First, let me give some context. The type of code shown below gets called several tens of million times in the actual computation. The array work[]
is always fixed size nxm=3x11, at least for the current application. Size is never changed. In the actual computation the difference in total runtime between the variants discussed below is 20 s (@time on the calling function) for the slowest example and 15 s for the fastest one.
I know about StaticArrays, but would like to stick to the stdlib at the moment and the actual behaviour which surprised me is with the standard dynamic arrays (did not test StaticArrays). I am using julia 0.7.0 beta2.
So, now the example:
using BenchmarkTools
@inline function setup_k_no_if(k::Int,xalt,work,coef,factor=1.0)
work[:,k].=0.0
for jj=1:size(coef,1)
for ii=1:size(work,1)
@inbounds work[ii,k]=work[ii,k]+coef[jj]*work[ii,jj]
end
end
for ii=1:size(work,1)
@inbounds work[ii,k]=work[ii,k]/factor+xalt[ii]
end
nothing
end
@inline function setup_k_with_if(k::Int,xalt,work,coef,factor=1.0)
work[:,k].=0.0
if (size(work,1)==3)
for jj=1:size(coef,1)
for ii=1:3
@inbounds work[ii,k]=work[ii,k]+coef[jj]*work[ii,jj]
end
end
else
for jj=1:size(coef,1)
for ii=1:size(work,1)
@inbounds work[ii,k]=work[ii,k]+coef[jj]*work[ii,jj]
end
end
end
nothing
end
@inline function setup_k_fixed_size(k::Int,xalt,work,coef,factor=1.0)
work[:,k].=0.0
for jj=1:size(coef,1)
for ii=1:3
@inbounds work[ii,k]=work[ii,k]+coef[jj]*work[ii,jj]
end
end
for ii=1:3
@inbounds work[ii,k]=work[ii,k]/factor+xalt[ii]
end
nothing
end
work=zeros(3,11)
work[:,1]=[2.0,1.0,4.0]
xalt=[1.0,2.0,3.0]
s21=sqrt(21.0)
coef11=(0.0,0.0,0.0,0.0,(-42.0+7.0*s21)*20.0,(-18.0+28.0*s21)*8.0,
(-273.0-53.0*s21)*5.0,(301.0+53.0*s21)*5.0,(28.0-28.0*s21)*8.0,
(49.0-7.0*s21)*20.0)
@btime setup_k_no_if(11,xalt,work,coef11,17640.0)
@btime setup_k_with_if(11,xalt,work,coef11,17640.0)
@btime setup_k_fixed_size(11,xalt,work,coef11,17640.0)
Calling this gives as a result:
setup_k_no_if: 50.825 ns (0 allocations: 0 bytes)
setup_k_with_if: 35.021 ns (0 allocations: 0 bytes)
setup_k_fixed_size: 38.538 ns (0 allocations: 0 bytes)
In the real world code the setup_k_no_if() variant is 20 s, the setup_k_with_if() is 15 s and the setup_k_fixed_size() is perhaps 14 s.
Now I am wondering:
- The compiler apparently is not able to infer the size(work,1) at compile time and specialize the code so that the size(work,1) calls are no longer needed. That looks like a missed optimization opportunity, but I believe getting this case right is very hard. Is there a way to help the compiler ?
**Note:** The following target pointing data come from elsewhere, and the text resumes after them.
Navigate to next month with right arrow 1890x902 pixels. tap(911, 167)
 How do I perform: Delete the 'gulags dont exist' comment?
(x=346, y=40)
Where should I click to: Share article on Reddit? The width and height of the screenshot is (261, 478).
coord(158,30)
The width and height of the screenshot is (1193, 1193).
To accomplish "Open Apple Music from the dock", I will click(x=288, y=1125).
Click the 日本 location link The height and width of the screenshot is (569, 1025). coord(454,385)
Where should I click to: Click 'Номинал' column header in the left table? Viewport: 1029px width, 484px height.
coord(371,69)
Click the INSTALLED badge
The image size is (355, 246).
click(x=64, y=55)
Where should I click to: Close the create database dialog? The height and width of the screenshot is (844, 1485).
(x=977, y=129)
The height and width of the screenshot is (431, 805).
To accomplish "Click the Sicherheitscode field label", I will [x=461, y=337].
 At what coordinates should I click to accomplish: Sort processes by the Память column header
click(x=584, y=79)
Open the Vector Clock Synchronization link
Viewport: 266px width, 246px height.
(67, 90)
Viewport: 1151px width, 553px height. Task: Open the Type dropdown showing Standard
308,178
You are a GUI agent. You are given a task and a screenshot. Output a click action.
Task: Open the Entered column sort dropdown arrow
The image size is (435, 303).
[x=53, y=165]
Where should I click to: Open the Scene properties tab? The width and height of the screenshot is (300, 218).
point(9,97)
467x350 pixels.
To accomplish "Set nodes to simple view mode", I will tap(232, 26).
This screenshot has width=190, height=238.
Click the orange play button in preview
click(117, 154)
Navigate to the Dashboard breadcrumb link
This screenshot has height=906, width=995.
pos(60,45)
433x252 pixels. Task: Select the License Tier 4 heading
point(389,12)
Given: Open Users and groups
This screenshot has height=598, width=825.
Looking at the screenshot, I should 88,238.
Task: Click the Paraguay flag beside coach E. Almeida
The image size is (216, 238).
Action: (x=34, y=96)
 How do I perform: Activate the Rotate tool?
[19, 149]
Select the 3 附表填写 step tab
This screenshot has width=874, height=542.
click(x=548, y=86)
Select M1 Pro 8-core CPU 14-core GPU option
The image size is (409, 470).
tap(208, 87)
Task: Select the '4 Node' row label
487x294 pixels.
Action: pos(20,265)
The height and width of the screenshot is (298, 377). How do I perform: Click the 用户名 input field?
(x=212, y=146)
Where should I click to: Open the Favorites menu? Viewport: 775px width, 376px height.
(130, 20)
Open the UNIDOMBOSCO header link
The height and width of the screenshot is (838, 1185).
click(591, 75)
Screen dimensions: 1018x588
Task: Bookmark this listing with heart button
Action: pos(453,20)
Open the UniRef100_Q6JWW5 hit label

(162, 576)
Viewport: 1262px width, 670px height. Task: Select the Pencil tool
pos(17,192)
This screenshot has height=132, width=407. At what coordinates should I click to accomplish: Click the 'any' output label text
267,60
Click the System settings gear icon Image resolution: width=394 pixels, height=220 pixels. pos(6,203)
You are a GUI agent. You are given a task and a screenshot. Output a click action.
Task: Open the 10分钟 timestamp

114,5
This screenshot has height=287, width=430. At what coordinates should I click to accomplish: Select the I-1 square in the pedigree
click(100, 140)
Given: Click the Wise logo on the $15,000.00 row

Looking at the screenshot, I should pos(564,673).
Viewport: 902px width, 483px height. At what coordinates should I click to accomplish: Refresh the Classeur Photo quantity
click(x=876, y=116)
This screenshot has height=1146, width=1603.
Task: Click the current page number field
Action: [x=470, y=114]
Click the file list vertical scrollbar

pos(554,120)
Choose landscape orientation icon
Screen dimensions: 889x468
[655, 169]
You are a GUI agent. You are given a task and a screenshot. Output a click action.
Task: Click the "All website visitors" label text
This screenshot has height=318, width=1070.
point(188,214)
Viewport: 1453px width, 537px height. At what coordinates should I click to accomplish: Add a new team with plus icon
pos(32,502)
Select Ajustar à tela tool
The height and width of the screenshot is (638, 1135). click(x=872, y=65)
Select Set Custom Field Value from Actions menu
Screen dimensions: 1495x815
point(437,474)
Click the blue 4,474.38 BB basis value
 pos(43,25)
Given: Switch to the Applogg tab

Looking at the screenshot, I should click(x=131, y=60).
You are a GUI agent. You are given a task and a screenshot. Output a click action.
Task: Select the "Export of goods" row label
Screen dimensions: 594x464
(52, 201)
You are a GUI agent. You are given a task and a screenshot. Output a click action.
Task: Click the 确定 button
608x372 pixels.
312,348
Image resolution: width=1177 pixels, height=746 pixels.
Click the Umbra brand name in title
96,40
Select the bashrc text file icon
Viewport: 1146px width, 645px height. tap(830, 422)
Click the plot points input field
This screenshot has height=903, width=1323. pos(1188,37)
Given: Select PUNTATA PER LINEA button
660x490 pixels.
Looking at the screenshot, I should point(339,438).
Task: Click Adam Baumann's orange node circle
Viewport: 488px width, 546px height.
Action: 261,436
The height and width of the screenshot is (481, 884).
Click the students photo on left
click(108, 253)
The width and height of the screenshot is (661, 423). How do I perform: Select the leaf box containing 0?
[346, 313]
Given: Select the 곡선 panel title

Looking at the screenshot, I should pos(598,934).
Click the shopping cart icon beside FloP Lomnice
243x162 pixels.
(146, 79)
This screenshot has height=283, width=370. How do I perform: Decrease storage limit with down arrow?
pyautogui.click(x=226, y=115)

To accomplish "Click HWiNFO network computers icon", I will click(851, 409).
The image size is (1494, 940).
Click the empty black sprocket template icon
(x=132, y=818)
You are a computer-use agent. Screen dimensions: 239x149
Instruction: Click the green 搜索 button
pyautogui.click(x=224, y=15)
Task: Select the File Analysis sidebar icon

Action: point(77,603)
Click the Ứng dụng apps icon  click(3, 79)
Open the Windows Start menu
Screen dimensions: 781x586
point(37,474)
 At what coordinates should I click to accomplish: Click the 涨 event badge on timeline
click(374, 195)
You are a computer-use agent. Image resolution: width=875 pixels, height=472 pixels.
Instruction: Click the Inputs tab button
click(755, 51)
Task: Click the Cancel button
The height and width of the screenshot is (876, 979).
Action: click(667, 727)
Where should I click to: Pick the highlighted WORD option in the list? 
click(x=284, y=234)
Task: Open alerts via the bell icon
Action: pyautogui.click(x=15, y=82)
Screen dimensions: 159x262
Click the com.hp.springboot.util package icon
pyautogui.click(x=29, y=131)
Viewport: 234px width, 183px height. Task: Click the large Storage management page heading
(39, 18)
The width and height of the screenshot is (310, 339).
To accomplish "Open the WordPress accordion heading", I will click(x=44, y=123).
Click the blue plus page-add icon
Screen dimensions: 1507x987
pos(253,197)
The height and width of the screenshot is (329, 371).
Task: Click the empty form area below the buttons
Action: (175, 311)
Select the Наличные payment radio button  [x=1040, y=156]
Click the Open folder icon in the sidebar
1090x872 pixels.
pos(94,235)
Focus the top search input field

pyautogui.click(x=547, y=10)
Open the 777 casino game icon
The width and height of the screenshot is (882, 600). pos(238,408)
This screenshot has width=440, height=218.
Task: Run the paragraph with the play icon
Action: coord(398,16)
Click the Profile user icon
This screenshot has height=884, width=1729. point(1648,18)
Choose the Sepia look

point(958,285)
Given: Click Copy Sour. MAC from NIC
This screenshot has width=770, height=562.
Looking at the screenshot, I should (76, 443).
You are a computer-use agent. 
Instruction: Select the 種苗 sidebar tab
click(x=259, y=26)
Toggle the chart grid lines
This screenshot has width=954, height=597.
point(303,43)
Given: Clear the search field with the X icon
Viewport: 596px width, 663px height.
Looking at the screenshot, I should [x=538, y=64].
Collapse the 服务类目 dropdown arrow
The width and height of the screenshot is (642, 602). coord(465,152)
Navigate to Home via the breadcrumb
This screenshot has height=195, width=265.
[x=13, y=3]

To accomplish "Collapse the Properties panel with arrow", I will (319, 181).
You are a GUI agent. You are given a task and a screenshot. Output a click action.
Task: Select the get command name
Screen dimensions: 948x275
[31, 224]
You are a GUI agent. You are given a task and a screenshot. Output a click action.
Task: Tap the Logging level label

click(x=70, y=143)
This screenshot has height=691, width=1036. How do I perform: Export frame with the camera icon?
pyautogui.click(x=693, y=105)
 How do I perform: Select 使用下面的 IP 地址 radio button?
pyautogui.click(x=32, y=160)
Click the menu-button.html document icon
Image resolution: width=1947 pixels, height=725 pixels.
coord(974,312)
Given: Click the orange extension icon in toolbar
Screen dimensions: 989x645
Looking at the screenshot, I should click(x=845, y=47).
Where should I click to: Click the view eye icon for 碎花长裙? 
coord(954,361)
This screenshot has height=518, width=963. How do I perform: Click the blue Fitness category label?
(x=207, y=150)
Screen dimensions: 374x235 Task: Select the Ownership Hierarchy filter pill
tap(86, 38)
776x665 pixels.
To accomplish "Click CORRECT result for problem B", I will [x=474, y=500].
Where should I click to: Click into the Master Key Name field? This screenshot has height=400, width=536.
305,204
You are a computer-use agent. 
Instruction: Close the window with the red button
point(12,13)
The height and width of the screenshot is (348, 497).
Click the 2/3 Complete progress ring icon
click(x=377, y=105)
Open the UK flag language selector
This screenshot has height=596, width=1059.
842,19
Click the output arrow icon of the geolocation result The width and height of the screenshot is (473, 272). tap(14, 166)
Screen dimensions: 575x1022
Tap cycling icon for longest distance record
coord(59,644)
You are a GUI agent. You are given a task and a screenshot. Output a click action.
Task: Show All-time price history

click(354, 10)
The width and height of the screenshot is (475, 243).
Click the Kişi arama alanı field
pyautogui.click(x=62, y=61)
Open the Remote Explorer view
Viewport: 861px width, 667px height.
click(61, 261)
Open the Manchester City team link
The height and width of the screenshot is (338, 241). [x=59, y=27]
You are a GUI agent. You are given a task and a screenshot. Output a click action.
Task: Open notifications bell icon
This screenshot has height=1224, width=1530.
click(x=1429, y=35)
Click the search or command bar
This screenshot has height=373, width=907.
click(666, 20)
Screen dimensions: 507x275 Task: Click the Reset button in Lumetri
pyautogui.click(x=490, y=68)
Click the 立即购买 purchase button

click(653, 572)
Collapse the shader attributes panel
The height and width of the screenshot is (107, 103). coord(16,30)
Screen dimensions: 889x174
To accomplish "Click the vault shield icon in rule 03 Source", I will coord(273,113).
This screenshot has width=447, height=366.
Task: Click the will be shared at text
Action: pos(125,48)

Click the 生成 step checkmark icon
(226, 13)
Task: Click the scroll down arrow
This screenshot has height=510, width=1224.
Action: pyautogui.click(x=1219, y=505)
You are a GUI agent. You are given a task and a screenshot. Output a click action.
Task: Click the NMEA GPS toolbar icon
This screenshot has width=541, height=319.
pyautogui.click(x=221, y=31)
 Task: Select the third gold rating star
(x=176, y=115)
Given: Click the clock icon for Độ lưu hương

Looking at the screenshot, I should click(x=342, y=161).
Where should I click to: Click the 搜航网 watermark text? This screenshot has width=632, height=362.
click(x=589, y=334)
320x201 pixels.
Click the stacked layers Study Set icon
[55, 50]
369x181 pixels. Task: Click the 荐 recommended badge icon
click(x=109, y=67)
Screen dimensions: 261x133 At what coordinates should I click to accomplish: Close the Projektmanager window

- What happens in the setup_k_with_if() version ? Apparently the code is specialized to the case size(work,1)=3 somehow ? EDIT: I should better ask: the if has negligible performance impact somehow, which implies that size(work,1) is not executed every time the function is called ? My previous experience with fortran would suggest to never have an if-else in a loop like this because it would be performance killer. So this was a big surprise. Can someone explain ?
- IMHO the clean way would of course to use multiple dispatch with a version specialized to size(work,1)=3 and one for the general case. But I believe it is not possible to dispatch on actual size of array dimensions ?
Best Regards
Christof